3D-Druck und additive Fertigungsverfahren werden, obwohl sie mittlerweile auch seit 15, 20 Jahren am Markt etabliert sind, bei vielen mittelständischen Firmen erst jetzt so langsam wirklich in den Fertigungsprozessen berücksichtigt. Und unsere Herausforderung ist deshalb, innerhalb dieser eigentlich nicht mehr, aber für manche immer noch relativ neuen Technologie, eine neue Entwicklung zu etablieren, diese neue Technologie zu erklären und das Bewusstsein zu wecken, wo man das im eigenen Anwendungsfall einsetzen kann.

Was fehlt euch jetzt noch, um richtig durchzustarten?

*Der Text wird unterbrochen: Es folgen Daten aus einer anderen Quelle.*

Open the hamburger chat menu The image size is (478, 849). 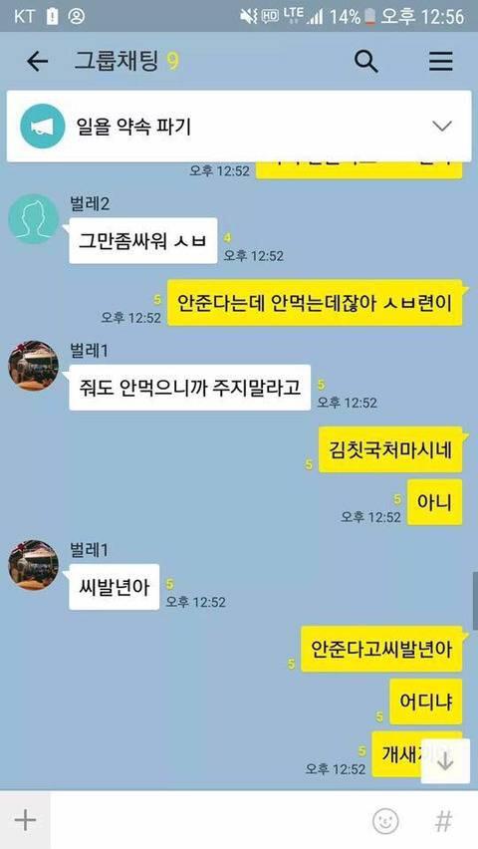(x=440, y=62)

Wir sind nicht das klassische Startup, das relativ schnell skaliert. Als Hardware-Startup dauern die Prozesse und der Weg zum Markt etwas länger. Aber wir sind guter Dinge mit der ersten Pilotanlage in den Markt einzutreten und die Anwendungsfähigkeit für weitere Marktsegmente zu zeigen. Bisher haben wir uns weitgehend über geförderte Forschungsprojekte finanziert. Um Entwicklung und Markteintritt zu fördern, sind wir neben Anwendungspartnern noch auf der Suche nach Investoren und Unterstützern und Partnern, die uns in dieser Branche Maschinenbau, Anlagenbau, 3D-Druck mit technischer Expertise und mit Know-how im Bereich Business Development und Kapital unterstützen können.